A water-mill existed here in the 13th century and survived till about 1935. Some dilapidated outbuildings and the old dry mill race remain. Grace Dieu Priory was built at about the same time.

In 1309 the Manor of Thringstone passed into the hands of one Robert Tebbe. In 1360, it is recorded that Adam, son of Robert Tebbe, was the owner of the Manor and water-mill of Thringstone. In 1391, Henry Tebbe of 'Threnguston' had a violent quarrel with the Benedictine priory of Upholland in Wigan. Tebbe, who farmed part of the Whitwick tithes, refused to pay, was arrested, but on paying a fine was pardoned and released.

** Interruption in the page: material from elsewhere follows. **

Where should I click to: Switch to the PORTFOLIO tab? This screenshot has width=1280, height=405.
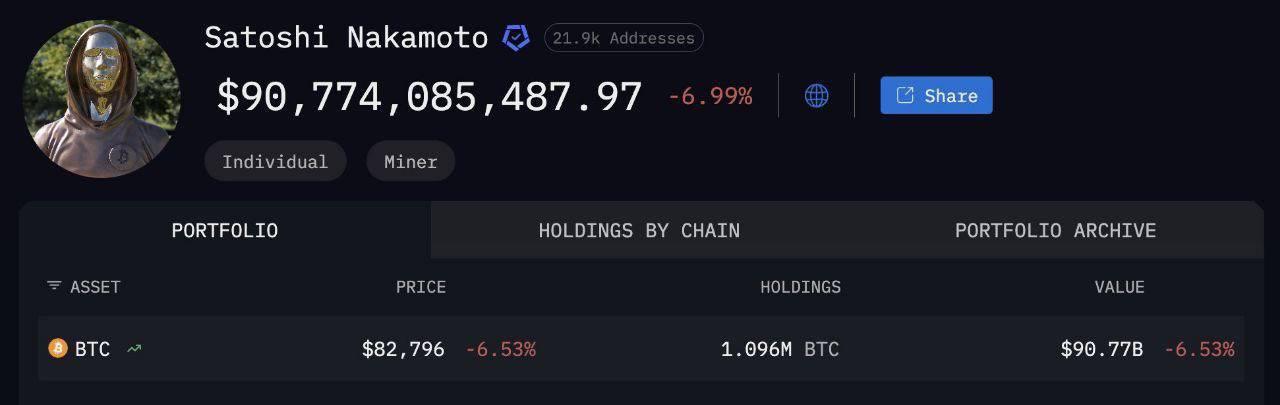tap(225, 230)
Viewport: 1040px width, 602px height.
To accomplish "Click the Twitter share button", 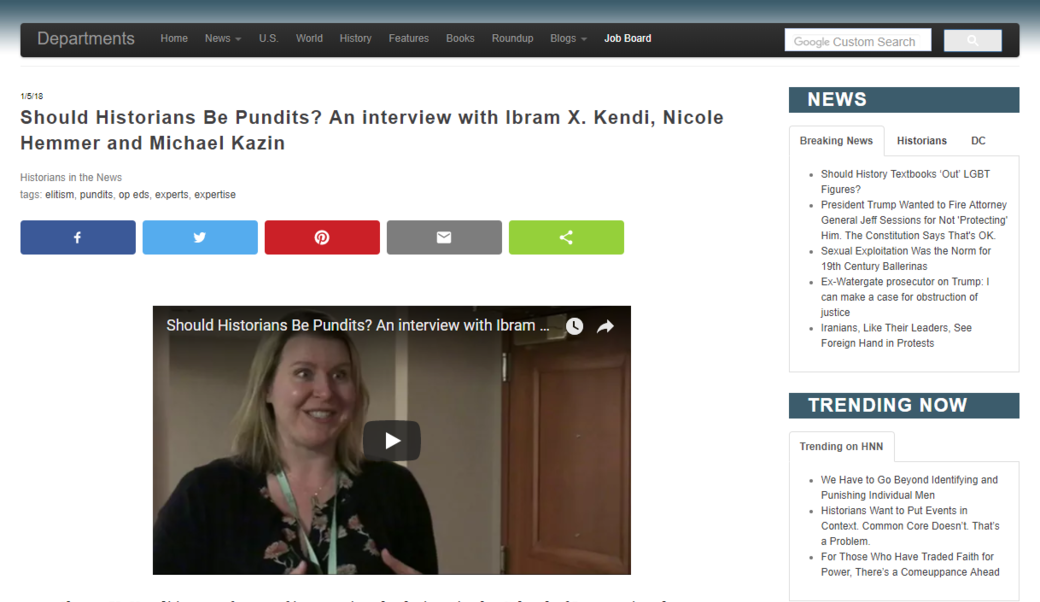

In 1462, King Edward IV granted land at Thringstone previously in the possession of John Beaumont to Richard Hastings. However the manor was back with the Beaumont family by 1494, when Thomas Beaumont was in possession and by 1550 it had passed to another John Beaumont. In 1552, this Beaumont, who had been given the office of Master of the Rolls, was 'discovered to have grossly wronged the King', having purchased for himself lands with royal funds, amongst a host of other dishonest deeds. Beaumont subsequently surrendered his possessions to the King and in 1553, the Manor of Thringstone was granted to Francis, Earl of Huntingdon. It was this same John Beaumont who, in 1534, had abused his position as one of the commissioners appointed to visit Gracedieu Priory following its dissolution, by buying the nunnery buildings at his own valuation. When his misbehaviour at the Treasury was uncovered twenty years later, Gracedieu was also granted to the Earl of Huntingdon, though Beaumont's widow managed to regain possession of it in 1574.

The Manor of Thringstone is recorded as having been the property of Henry, Earl of Huntingdon in 1640.
A return of the year 1564 states that there were in that year 26 families in Thringston (sic), 17 in Whitwick and 25 in Swannington. The district had been devastated by the Black Death a century before, and this accounts for the very small population.

In 1846 it is recorded that "J. Boultbee, Esq., is lord of the manor; but the greater part of the soil belongs to E. Dawson, Esq., and the Cropper, Piddocke, Green and other families".
In 1871, the Lord of the Manor is recorded as T. Boultbee, Esq.

==19th- and 20th-century expansion and boundary changes==
Population would have grown significantly during the 18th century, when Thringstone and Whitwick became concerned with the framework knitting industry. The work was carried by journeymen to and from the manufacturers in Loughborough and Shepshed. In 1844, Thringstone is recorded as having 160 frames.

In 1776, the workhouse at Thringstone was noted as being capable of receiving thirty persons.
The expansion of the local coal mining industry, beginning in the first third of the 19th century, induced still further demographic change and the population had grown from a figure of 901 in 1801 to 1,298 by 1851, of which some 52% was non-native to the village, having migrated here from other areas.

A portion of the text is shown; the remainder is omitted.